Kampala, Uganda | THE INDEPENDENT | In a thin relief to businesses during the shutdown due to coronavirus, President Yoweri Museveni announced Monday evening that his government would talk to banks to ensure that they don’t seize properties of defaulters during the 14-day period.
Museveni who announced the ban of private vehicles and shutting down of all businesses except those he deemed essential, said “We are going to discuss with Banks, electricity companies and water companies in connection with the loans and bills, many people have with these units.”
He added that “It is not correct to disconnect water or electricity on account of non-payment during this time of shutdown or to seize properties on account of the non-payment of loans.”
The order not to disconnect the water and electricity is key to the homestay.

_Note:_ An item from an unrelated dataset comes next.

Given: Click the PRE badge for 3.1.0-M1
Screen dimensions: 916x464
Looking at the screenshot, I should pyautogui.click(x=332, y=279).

Yet for many businesses, many will still feel disappointed as the president didn’t mention any direct bailout package that may come to them after the pandemic.
As a result of COVID-19, where Uganda has confirmed 33 cases, most businesses have shut down, including hotels, tour companies, and transport companies.
According to Dr Fred Muhumuza, an economist, between 15 and 17 milllion Ugandans might fall into poverty as a result of COVID-19 disruptions. Other analysts have said up to 9 million Ugandans already below the poverty line might actually starve.
Here Museveni said government, after properly identifying these people will distribute food to them in the form of maize flour, beans, powder milk, sugar, and salt.
As the lockdown takes effect, essential businesses that will remain operational are; the medical, agriculture and veterinary, telecommunication, and door-to-door delivery.
Others are; financial institutions, all media, private security companies, cleaning services, garbage collection, fire-brigade, fuel stations, water departments, and some KCCA staff should continue to operate.